Vince wrote:Referring to the text I bolded above: Do you have any text evidence of any instances where RMN ships took weeks or months to load provisions? I can't remember any.


The only textev I have come across is from SoS and it seems to confirm that loading is not very long, after all Hexapuma was a new build so wouldn't have had any prior supplies on board. But then again the reference was only for spare parts, not everything that would be required to prepare a ship for departure.

Shadow of Saganami Chapter 4 wrote:"No, Sir," FitzGerald replied. "I pointed out that whatever the exact numbers of spares we might have on board, all of our materials requests had been properly submitted and approved. I informed him that if he wishes to submit the required paperwork to have our original requests disallowed, all of our onboard spares off-loaded, new requests drawn up, considered, and approved, and the new spares loaded, that's certainly his privilege. I also pointed out that I estimated it would take him a minimum of three weeks, and that we're under orders to depart Hephaestus in less than two"

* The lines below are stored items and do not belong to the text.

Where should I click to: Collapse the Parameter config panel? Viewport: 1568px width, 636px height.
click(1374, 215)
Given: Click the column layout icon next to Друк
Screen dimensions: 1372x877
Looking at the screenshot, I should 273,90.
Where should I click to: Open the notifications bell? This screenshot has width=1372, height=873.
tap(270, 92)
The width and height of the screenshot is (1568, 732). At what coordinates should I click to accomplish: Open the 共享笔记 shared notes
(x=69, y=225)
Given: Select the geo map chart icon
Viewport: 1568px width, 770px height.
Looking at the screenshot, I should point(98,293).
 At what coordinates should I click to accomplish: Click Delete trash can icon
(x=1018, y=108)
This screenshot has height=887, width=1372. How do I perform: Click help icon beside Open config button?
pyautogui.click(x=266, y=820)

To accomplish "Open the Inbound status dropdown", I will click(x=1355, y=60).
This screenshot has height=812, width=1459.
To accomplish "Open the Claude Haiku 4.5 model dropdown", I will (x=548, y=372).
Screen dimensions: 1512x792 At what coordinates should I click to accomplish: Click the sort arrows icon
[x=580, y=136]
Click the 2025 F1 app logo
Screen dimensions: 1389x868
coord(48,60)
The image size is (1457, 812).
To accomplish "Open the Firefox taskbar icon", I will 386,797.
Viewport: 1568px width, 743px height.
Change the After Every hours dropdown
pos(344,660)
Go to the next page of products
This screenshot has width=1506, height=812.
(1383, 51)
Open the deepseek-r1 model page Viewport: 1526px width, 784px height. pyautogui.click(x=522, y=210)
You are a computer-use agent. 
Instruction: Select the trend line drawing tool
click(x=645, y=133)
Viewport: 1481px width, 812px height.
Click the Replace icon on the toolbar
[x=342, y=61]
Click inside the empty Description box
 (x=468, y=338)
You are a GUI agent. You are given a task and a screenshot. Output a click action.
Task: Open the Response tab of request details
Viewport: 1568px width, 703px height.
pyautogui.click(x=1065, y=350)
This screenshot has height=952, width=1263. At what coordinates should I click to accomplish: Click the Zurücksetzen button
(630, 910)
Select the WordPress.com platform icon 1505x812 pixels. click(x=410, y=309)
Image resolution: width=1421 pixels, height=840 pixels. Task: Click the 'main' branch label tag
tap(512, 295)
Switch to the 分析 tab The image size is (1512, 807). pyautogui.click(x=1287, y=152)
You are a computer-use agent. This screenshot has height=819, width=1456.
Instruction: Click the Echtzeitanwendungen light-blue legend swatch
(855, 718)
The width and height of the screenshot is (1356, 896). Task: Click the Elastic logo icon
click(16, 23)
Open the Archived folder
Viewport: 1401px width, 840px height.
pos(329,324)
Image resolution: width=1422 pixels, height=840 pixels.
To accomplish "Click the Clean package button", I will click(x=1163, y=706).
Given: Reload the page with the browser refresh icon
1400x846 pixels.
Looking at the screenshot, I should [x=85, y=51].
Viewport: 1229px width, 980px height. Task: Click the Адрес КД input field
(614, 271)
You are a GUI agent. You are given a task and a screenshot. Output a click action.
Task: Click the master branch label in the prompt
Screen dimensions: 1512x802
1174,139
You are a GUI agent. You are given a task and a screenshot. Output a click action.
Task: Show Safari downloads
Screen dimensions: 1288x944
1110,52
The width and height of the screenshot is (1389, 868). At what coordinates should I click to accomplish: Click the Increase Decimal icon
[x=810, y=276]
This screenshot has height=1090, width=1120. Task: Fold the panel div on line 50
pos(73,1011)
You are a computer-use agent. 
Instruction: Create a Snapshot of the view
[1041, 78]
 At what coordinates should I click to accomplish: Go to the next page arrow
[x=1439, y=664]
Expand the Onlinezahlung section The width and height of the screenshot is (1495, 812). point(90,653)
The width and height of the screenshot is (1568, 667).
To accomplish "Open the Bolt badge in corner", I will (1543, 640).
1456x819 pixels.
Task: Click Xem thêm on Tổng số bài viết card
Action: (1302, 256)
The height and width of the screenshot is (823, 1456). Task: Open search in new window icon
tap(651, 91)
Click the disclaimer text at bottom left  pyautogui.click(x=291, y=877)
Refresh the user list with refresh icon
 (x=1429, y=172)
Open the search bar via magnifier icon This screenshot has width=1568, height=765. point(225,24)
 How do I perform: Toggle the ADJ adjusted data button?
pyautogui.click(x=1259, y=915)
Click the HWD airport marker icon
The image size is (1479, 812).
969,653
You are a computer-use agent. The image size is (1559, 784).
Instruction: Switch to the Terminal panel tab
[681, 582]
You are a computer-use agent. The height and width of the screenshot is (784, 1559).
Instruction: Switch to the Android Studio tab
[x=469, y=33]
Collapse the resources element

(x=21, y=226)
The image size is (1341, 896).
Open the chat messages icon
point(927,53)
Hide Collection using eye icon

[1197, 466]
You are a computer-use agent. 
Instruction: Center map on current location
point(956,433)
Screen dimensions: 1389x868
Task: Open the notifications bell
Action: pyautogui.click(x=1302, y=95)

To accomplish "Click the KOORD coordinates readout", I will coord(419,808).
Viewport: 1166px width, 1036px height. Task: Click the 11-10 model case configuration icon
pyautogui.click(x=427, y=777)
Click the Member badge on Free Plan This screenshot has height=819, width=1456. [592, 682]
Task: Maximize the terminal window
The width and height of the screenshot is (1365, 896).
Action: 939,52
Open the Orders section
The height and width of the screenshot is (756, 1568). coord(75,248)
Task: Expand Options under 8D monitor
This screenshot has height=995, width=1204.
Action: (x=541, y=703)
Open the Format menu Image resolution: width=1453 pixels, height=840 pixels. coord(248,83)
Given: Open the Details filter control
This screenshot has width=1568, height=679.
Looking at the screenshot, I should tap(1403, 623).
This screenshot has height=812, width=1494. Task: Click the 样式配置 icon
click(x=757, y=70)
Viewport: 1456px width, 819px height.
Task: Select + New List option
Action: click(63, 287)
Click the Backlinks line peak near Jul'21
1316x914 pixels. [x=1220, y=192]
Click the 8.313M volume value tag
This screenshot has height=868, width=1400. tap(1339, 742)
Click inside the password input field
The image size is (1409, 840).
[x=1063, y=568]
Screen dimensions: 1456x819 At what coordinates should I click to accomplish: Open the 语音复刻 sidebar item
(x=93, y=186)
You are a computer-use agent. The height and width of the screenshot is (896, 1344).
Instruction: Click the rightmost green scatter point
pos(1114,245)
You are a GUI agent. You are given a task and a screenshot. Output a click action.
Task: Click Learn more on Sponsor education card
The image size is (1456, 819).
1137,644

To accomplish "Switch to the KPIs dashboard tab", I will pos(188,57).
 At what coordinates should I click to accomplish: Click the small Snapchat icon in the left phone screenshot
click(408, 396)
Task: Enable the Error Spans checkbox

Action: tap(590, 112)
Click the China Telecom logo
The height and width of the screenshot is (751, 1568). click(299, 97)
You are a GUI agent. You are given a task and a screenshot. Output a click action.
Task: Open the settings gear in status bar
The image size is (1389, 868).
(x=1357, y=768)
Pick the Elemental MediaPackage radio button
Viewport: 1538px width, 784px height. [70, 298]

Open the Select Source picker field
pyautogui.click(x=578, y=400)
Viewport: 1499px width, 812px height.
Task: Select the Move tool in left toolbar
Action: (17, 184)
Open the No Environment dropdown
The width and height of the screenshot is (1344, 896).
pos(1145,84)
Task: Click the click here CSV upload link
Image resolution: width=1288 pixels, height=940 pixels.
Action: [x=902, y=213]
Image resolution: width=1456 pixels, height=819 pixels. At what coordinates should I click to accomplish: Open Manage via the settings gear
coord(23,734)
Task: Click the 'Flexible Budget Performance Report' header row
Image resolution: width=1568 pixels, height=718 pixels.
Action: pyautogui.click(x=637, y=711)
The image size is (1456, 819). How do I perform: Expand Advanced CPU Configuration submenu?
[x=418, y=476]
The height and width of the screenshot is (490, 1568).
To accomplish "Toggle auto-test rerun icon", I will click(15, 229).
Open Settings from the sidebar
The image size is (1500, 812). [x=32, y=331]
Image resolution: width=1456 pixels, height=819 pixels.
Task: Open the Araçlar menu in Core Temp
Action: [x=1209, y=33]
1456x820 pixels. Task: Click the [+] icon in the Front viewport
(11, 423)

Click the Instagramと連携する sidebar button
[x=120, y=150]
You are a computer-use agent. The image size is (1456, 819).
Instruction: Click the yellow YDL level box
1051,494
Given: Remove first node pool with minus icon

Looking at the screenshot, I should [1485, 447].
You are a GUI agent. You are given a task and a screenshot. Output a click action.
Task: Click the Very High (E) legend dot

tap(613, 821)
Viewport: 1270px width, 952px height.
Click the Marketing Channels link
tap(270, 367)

I suspect FitzGerald was exaggerating a little, note that time includes both offloading the currently loaded spares and reloading, thus loading the spares would take about 10 days. Where is the bottleneck that slows this down personnel, lock/passage capacity, or equipment for moving the spares? Personnel and equipment are easiest to remedy, but can affect getting other ships ready.

I believe that while ships can be reprovisioned much quicker, many take over a month in large part so that the crew can be rotated through shore leave. The main exception I can think of outside of a shooting war were submarines where they were reprovisioned in a week or less, and then manned by the alternate crew.